• _Exercise data_
>>>

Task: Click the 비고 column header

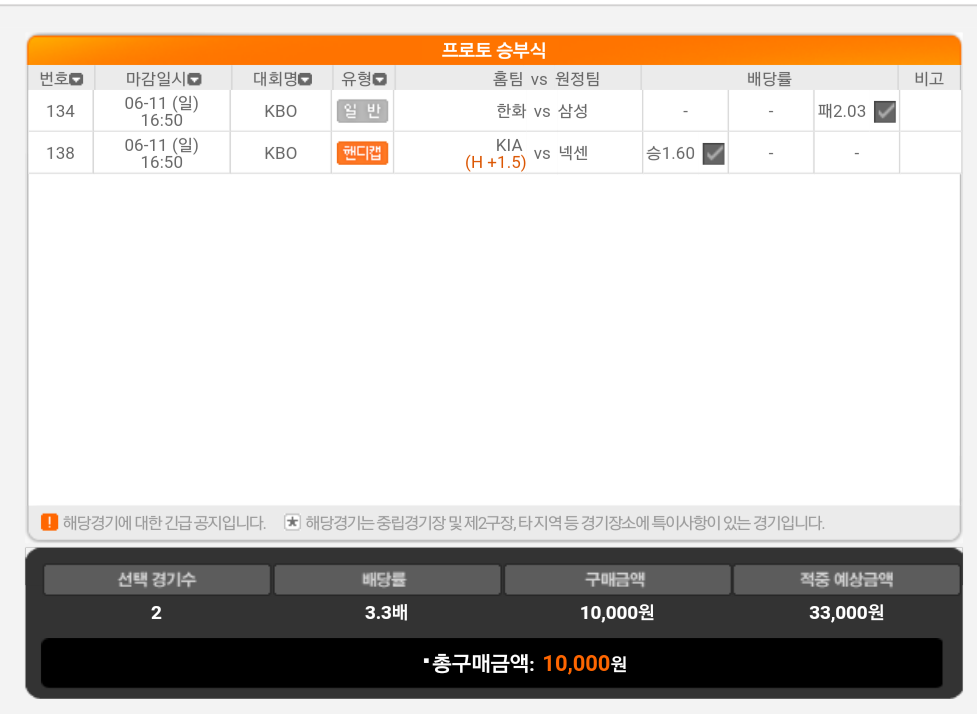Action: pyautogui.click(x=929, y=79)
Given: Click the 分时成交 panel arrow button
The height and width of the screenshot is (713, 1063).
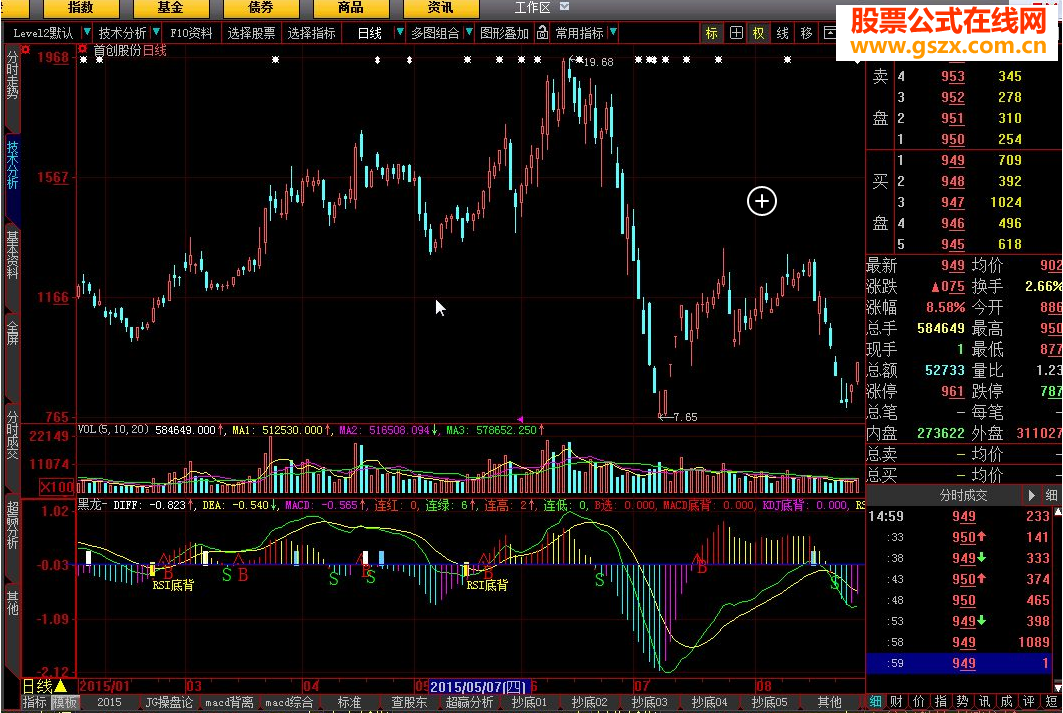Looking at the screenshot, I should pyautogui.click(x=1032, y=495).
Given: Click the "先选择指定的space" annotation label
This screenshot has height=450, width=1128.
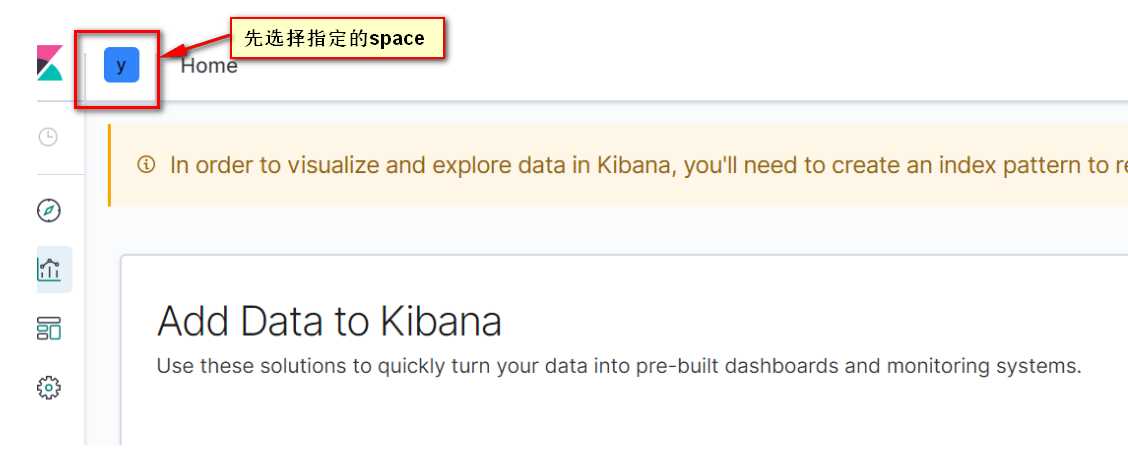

<<<

Would you output, word for word, only the lines running from the line with "Given: Click the 分时成交 panel arrow button" to the end of the listing above, both ends included, with no pictures?

• _Finished exercise_
Given: Click the 分时成交 panel arrow button
The height and width of the screenshot is (713, 1063).
Looking at the screenshot, I should pyautogui.click(x=1032, y=495).
Given: Click the "先选择指定的space" annotation label
This screenshot has height=450, width=1128.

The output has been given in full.